Didn't bother with TAC case as I had completed all of the required upgrades but it certainly seems to be an issue for multiple Checkpoint customers.

Martin_Peinsipp · ‎2020-06-23

Hi!

We had the same issue on a VSX-Cluster. We did not have an overal outage, but most allowed traffic was blocked by the last clean-up-rule. Manual policy-installation did not help. We uninstalled take 196 again and opened a TAC case.

Martin

FedericoMeiners · ‎2020-06-23

Yesterday we deployed the same take (196) in our R80.30 Kernel 2.6 VSX HA Cluster of two 23500.
After installing JHF on the last member sync was broken and completly corrupted in that member (Active/Down. So far we didn't manage to uninstall JHF since we ran out of time in the maintenance window.

Case opened: 6-0002039948

____________
https://www.linkedin.com/in/federicomeiners/

Martin_Peinsipp · ‎2020-06-30

Hi!

Did you get an update from the TAC-Team? What did they analyze till now?

Best regards

Martin

Alex- · ‎2020-06-23

Is it on 2.6 or 3.10? I've deployed Take 196 in large VSX environments without apparent issues, running R80.30 3.10, in case it would make a difference.

JonnyV · ‎2020-06-23

k3.10

firewall-1 ~ # cpinfo -yall

This is Check Point CPinfo Build 914000202 for GAIA
[IDA]
No hotfixes..

[MGMT]
No hotfixes..

[CPFC]
HOTFIX_R80_30_GOGO_JHF_MAIN Take: 155

[FW1]
HOTFIX_MAAS_TUNNEL_AUTOUPDATE
HOTFIX_R80_30_GOGO_JHF_MAIN Take: 155

FW1 build number:
This is Check Point's software version R80.30 - Build 001
kernel: R80.30 - Build 159

[SecurePlatform]
HOTFIX_R80_30_GOGO_JHF_MAIN Take: 155

[PPACK]
HOTFIX_R80_30_GOGO_JHF_MAIN Take: 155

[CPinfo]
No hotfixes..

[CPUpdates]
BUNDLE_MAAS_TUNNEL_AUTOUPDATE Take: 25
BUNDLE_CPINFO Take: 50
BUNDLE_INFRA_AUTOUPDATE Take: 32
BUNDLE_DEP_INSTALLER_AUTOUPDATE Take: 13
BUNDLE_R80_30_JUMBO_HF_MAIN_3_10_GW Take: 155

[AutoUpdater]
No hotfixes..

[DIAG]
No hotfixes..

[CVPN]
No hotfixes..

[CPDepInst]
No hotfixes..

Yifat_Chen · ‎2020-06-24

Hi All.

My Name is Yifat Chen and i am managing R80.30 Jumbo releases in Check Point.

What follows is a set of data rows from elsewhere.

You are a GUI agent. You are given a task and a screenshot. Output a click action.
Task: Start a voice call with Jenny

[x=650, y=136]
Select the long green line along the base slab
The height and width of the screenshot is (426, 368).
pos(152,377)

Thanks for all the details you shared here, we have a ticket associated to the issue and we will update here ASAP with our findings

Release Management Group

Tobias_Gasior · ‎2020-06-29

Hi,

are there any update regarding this issue?

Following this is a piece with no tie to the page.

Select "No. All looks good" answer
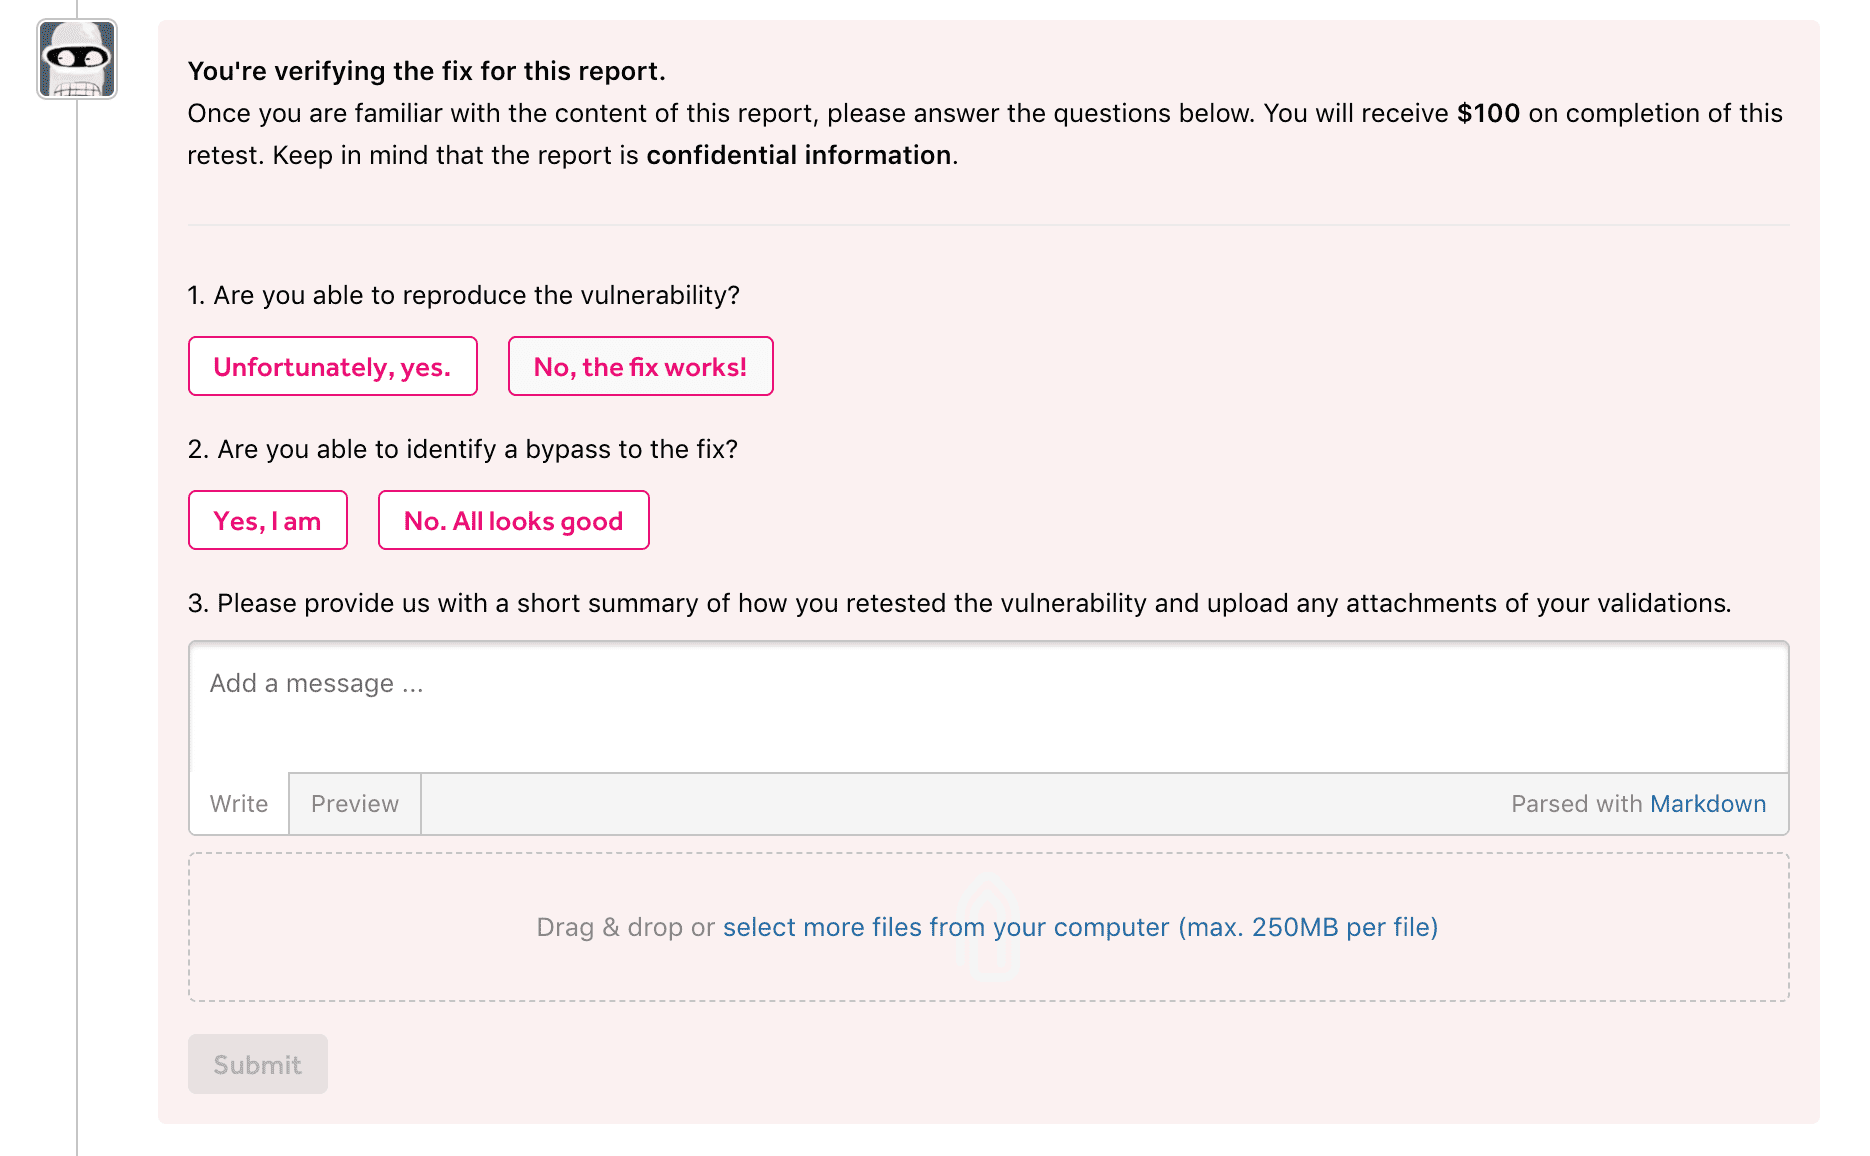1870x1156 pixels. click(513, 521)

We are planning to update our GW to Jumbo 196.

Thanks and best regards

Tobias

JonnyV · ‎2020-06-30

TAC:
"When upgrading the jumbo hotfix on a gateway pushing policy is not a required step. The gateway should load the last successfully pushed policy post-reboot.

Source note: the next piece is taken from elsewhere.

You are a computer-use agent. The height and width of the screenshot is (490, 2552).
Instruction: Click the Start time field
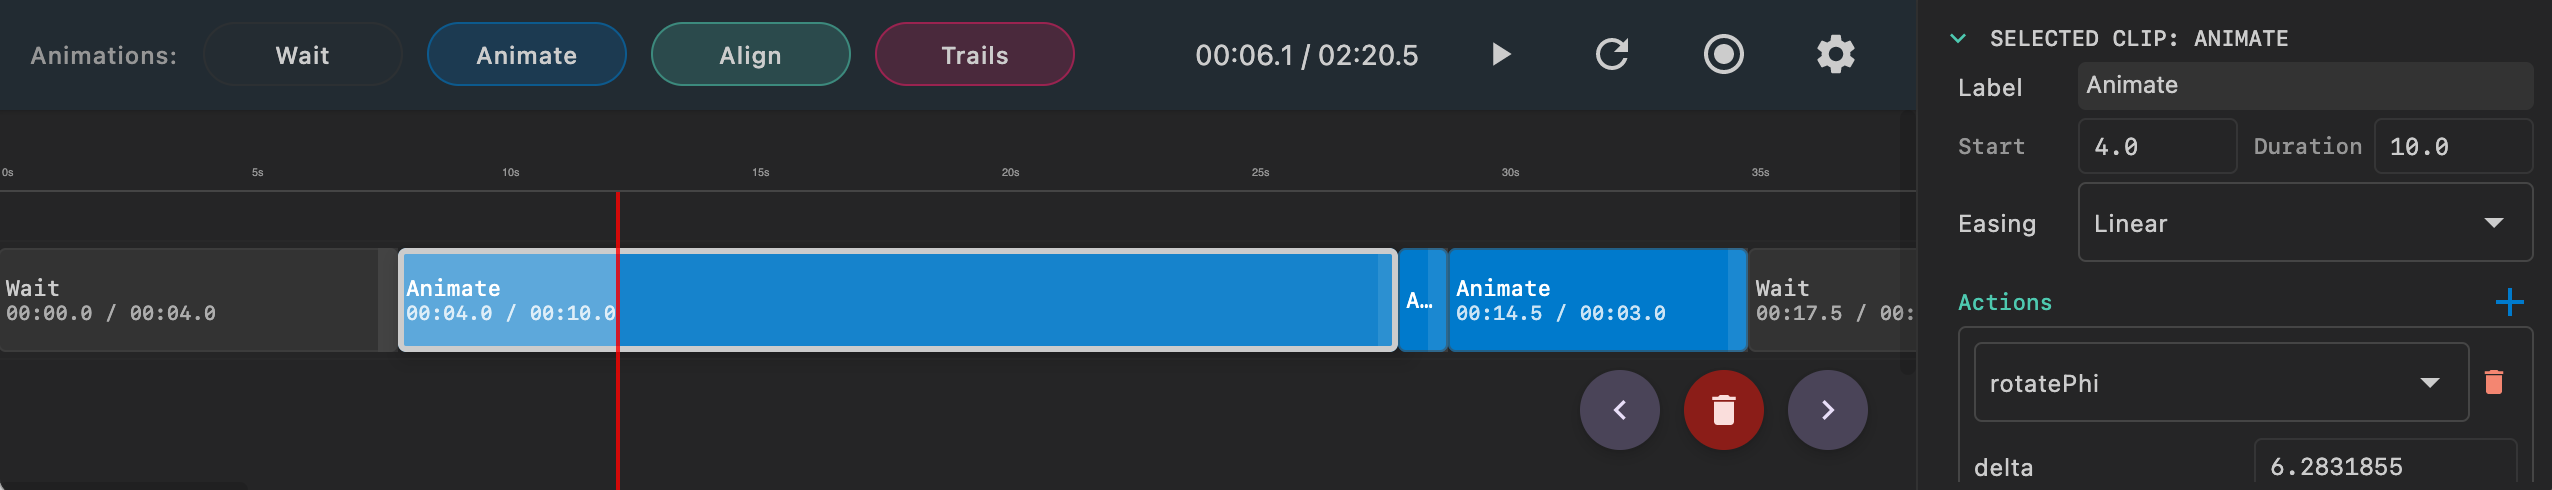(x=2156, y=147)
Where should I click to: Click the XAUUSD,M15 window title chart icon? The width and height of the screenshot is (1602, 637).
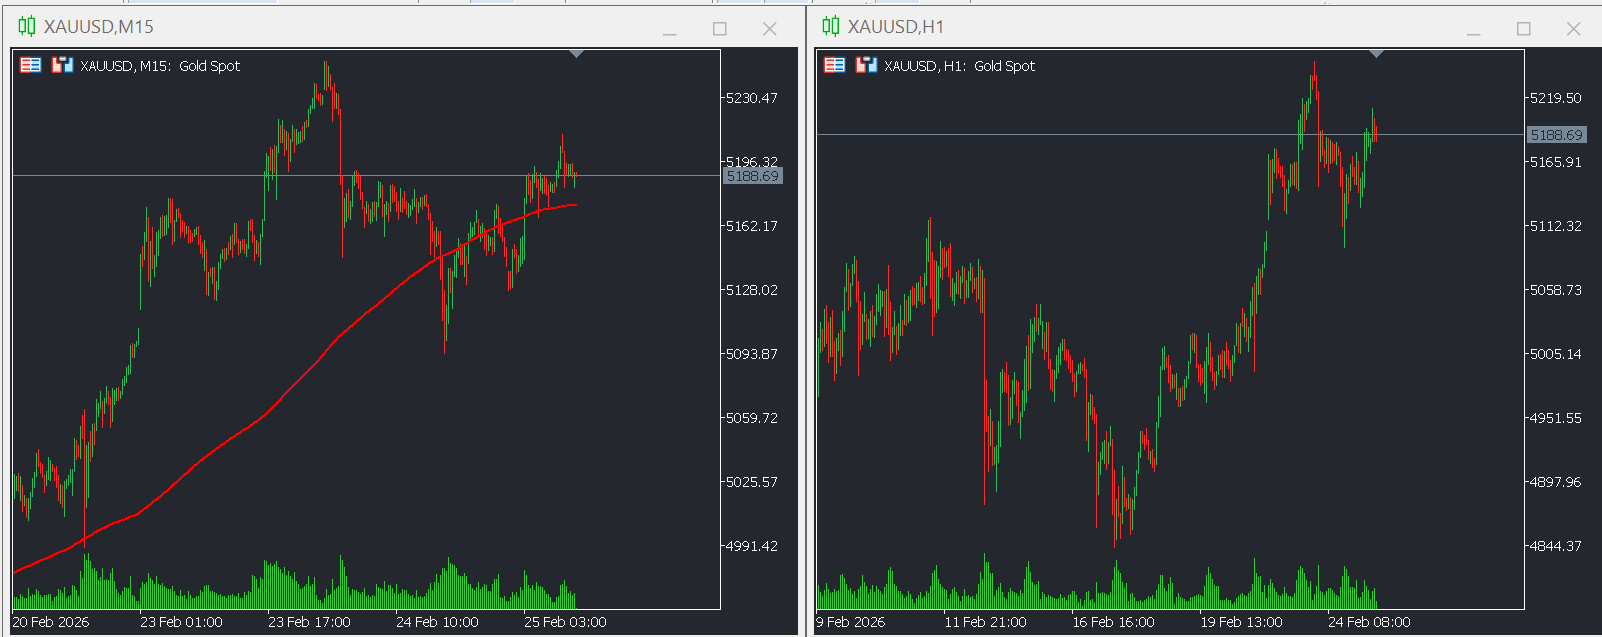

However, if encountering traffic issues post hot-fix installation one of the first steps recommended would be pushing policy. "

Martin_Peinsipp · ‎2020-06-30

Hi!

As decribed above, in our case this did not help.

We pushed the policy after upgrading to jumbo-take 196 + reboot, but the policy was not enforced proper.

Best regards Martin

Martin_Peinsipp · ‎2020-08-27

Hello!

Please can you share your internal findings? Can we be sure, that this was a kind of bug in JT196?

Best regards

Martin

Yifat_Chen · ‎2020-09-08

Hi All,

My apology for the late response.

As was reported in this thread, we've tried to reproduce this issue in our lab in order to investigate it, but had no luck. Also, there was no other complains/ tickets to TAC about this issue in our later Jumbo Takes.

Our recommendation is to use the latest GA Jumbo Take (currently it's #215 but the latest ongoing take #217 will be moved to GA soon).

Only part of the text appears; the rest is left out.